(Data items)

^^^^^^^^^^^^^^^^

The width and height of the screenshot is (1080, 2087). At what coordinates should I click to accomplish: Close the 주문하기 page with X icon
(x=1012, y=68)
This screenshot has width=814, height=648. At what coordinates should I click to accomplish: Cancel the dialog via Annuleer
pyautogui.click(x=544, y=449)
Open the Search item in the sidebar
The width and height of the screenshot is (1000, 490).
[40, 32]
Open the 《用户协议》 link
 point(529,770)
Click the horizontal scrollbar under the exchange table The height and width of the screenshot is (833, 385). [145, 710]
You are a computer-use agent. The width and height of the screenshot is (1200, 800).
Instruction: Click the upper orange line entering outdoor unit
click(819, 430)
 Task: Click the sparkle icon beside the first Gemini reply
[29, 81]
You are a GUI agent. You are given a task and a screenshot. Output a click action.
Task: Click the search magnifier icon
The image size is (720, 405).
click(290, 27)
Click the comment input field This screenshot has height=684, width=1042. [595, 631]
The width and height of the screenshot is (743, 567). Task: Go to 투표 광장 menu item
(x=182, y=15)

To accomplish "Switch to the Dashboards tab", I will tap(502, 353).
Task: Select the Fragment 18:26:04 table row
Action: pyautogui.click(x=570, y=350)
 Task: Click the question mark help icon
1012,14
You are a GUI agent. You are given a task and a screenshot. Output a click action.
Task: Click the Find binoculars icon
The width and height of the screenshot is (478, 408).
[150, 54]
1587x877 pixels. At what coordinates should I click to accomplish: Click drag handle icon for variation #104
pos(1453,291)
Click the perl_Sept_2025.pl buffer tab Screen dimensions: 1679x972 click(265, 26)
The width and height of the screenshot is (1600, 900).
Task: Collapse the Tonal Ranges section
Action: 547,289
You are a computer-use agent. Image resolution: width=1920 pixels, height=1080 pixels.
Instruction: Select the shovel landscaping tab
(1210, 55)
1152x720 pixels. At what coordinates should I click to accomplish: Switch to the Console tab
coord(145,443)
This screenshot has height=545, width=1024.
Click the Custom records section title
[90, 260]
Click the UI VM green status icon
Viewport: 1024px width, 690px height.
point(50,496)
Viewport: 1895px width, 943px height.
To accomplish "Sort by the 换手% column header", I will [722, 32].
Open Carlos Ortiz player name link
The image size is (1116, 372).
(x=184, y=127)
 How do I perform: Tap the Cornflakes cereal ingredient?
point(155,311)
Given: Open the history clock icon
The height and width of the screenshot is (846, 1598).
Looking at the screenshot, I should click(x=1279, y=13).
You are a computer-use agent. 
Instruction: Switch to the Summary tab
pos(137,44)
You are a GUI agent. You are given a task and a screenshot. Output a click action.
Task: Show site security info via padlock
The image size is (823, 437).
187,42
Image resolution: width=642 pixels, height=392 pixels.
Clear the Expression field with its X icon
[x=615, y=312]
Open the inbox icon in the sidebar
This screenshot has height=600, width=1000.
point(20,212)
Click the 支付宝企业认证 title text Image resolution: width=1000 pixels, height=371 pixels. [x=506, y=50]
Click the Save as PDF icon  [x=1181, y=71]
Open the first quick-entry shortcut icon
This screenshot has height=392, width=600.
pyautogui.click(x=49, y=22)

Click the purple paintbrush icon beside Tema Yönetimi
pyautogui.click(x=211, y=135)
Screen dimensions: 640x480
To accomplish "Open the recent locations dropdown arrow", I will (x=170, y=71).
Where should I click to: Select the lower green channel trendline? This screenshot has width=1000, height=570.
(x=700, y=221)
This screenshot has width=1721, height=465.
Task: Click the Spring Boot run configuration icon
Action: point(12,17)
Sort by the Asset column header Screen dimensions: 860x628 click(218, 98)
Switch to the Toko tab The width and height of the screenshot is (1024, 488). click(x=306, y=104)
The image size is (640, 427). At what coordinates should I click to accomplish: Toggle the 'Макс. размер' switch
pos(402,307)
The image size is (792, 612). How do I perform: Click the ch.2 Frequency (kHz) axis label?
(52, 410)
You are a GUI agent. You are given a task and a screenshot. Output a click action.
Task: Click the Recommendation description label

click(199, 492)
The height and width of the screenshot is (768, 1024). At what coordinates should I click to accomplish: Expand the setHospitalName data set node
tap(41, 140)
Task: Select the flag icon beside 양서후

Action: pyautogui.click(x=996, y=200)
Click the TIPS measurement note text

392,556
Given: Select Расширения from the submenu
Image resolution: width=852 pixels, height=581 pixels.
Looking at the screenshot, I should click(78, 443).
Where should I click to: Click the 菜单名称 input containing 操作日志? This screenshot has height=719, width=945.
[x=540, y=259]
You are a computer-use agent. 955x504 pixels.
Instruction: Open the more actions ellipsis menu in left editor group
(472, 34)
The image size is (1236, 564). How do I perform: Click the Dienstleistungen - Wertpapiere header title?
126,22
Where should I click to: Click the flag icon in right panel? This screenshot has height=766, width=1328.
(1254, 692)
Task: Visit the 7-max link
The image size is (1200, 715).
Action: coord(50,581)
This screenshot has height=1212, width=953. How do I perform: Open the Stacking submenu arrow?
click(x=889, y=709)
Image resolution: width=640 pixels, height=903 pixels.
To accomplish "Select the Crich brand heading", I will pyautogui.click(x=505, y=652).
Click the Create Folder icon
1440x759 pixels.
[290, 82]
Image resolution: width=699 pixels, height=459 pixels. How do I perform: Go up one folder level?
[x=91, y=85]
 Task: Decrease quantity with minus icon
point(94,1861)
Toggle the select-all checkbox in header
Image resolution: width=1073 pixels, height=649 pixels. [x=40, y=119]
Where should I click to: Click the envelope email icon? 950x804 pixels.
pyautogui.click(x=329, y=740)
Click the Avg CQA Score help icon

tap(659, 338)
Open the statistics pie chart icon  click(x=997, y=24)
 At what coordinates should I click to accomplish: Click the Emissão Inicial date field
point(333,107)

^^^^^^^^^^^^^^^^

**ASSIGNED TASK:** Each record above should be repeated exactly as it appears.

**RESPONSE TO THE EXERCISE:**
The width and height of the screenshot is (1080, 2087). At what coordinates should I click to accomplish: Close the 주문하기 page with X icon
(x=1012, y=68)
This screenshot has width=814, height=648. At what coordinates should I click to accomplish: Cancel the dialog via Annuleer
pyautogui.click(x=544, y=449)
Open the Search item in the sidebar
The width and height of the screenshot is (1000, 490).
[40, 32]
Open the 《用户协议》 link
 point(529,770)
Click the horizontal scrollbar under the exchange table The height and width of the screenshot is (833, 385). [145, 710]
You are a computer-use agent. The width and height of the screenshot is (1200, 800).
Instruction: Click the upper orange line entering outdoor unit
click(819, 430)
 Task: Click the sparkle icon beside the first Gemini reply
[29, 81]
You are a GUI agent. You are given a task and a screenshot. Output a click action.
Task: Click the search magnifier icon
The image size is (720, 405).
click(290, 27)
Click the comment input field This screenshot has height=684, width=1042. [595, 631]
The width and height of the screenshot is (743, 567). Task: Go to 투표 광장 menu item
(x=182, y=15)

To accomplish "Switch to the Dashboards tab", I will tap(502, 353).
Task: Select the Fragment 18:26:04 table row
Action: pyautogui.click(x=570, y=350)
 Task: Click the question mark help icon
1012,14
You are a GUI agent. You are given a task and a screenshot. Output a click action.
Task: Click the Find binoculars icon
The width and height of the screenshot is (478, 408).
[150, 54]
1587x877 pixels. At what coordinates should I click to accomplish: Click drag handle icon for variation #104
pos(1453,291)
Click the perl_Sept_2025.pl buffer tab Screen dimensions: 1679x972 click(265, 26)
The width and height of the screenshot is (1600, 900).
Task: Collapse the Tonal Ranges section
Action: 547,289
You are a computer-use agent. Image resolution: width=1920 pixels, height=1080 pixels.
Instruction: Select the shovel landscaping tab
(1210, 55)
1152x720 pixels. At what coordinates should I click to accomplish: Switch to the Console tab
coord(145,443)
This screenshot has height=545, width=1024.
Click the Custom records section title
[90, 260]
Click the UI VM green status icon
Viewport: 1024px width, 690px height.
point(50,496)
Viewport: 1895px width, 943px height.
To accomplish "Sort by the 换手% column header", I will [722, 32].
Open Carlos Ortiz player name link
The image size is (1116, 372).
(x=184, y=127)
 How do I perform: Tap the Cornflakes cereal ingredient?
point(155,311)
Given: Open the history clock icon
The height and width of the screenshot is (846, 1598).
Looking at the screenshot, I should click(x=1279, y=13).
You are a computer-use agent. 
Instruction: Switch to the Summary tab
pos(137,44)
You are a GUI agent. You are given a task and a screenshot. Output a click action.
Task: Show site security info via padlock
The image size is (823, 437).
187,42
Image resolution: width=642 pixels, height=392 pixels.
Clear the Expression field with its X icon
[x=615, y=312]
Open the inbox icon in the sidebar
This screenshot has height=600, width=1000.
point(20,212)
Click the 支付宝企业认证 title text Image resolution: width=1000 pixels, height=371 pixels. [x=506, y=50]
Click the Save as PDF icon  [x=1181, y=71]
Open the first quick-entry shortcut icon
This screenshot has height=392, width=600.
pyautogui.click(x=49, y=22)

Click the purple paintbrush icon beside Tema Yönetimi
pyautogui.click(x=211, y=135)
Screen dimensions: 640x480
To accomplish "Open the recent locations dropdown arrow", I will (x=170, y=71).
Where should I click to: Select the lower green channel trendline? This screenshot has width=1000, height=570.
(x=700, y=221)
This screenshot has width=1721, height=465.
Task: Click the Spring Boot run configuration icon
Action: point(12,17)
Sort by the Asset column header Screen dimensions: 860x628 click(218, 98)
Switch to the Toko tab The width and height of the screenshot is (1024, 488). click(x=306, y=104)
The image size is (640, 427). At what coordinates should I click to accomplish: Toggle the 'Макс. размер' switch
pos(402,307)
The image size is (792, 612). How do I perform: Click the ch.2 Frequency (kHz) axis label?
(52, 410)
You are a GUI agent. You are given a task and a screenshot. Output a click action.
Task: Click the Recommendation description label

click(199, 492)
The height and width of the screenshot is (768, 1024). At what coordinates should I click to accomplish: Expand the setHospitalName data set node
tap(41, 140)
Task: Select the flag icon beside 양서후

Action: pyautogui.click(x=996, y=200)
Click the TIPS measurement note text

392,556
Given: Select Расширения from the submenu
Image resolution: width=852 pixels, height=581 pixels.
Looking at the screenshot, I should click(78, 443).
Where should I click to: Click the 菜单名称 input containing 操作日志? This screenshot has height=719, width=945.
[x=540, y=259]
You are a computer-use agent. 955x504 pixels.
Instruction: Open the more actions ellipsis menu in left editor group
(472, 34)
The image size is (1236, 564). How do I perform: Click the Dienstleistungen - Wertpapiere header title?
126,22
Where should I click to: Click the flag icon in right panel? This screenshot has height=766, width=1328.
(1254, 692)
Task: Visit the 7-max link
The image size is (1200, 715).
Action: coord(50,581)
This screenshot has height=1212, width=953. How do I perform: Open the Stacking submenu arrow?
click(x=889, y=709)
Image resolution: width=640 pixels, height=903 pixels.
To accomplish "Select the Crich brand heading", I will pyautogui.click(x=505, y=652).
Click the Create Folder icon
1440x759 pixels.
[290, 82]
Image resolution: width=699 pixels, height=459 pixels. How do I perform: Go up one folder level?
[x=91, y=85]
 Task: Decrease quantity with minus icon
point(94,1861)
Toggle the select-all checkbox in header
Image resolution: width=1073 pixels, height=649 pixels. [x=40, y=119]
Where should I click to: Click the envelope email icon? 950x804 pixels.
pyautogui.click(x=329, y=740)
Click the Avg CQA Score help icon

tap(659, 338)
Open the statistics pie chart icon  click(x=997, y=24)
 At what coordinates should I click to accomplish: Click the Emissão Inicial date field
point(333,107)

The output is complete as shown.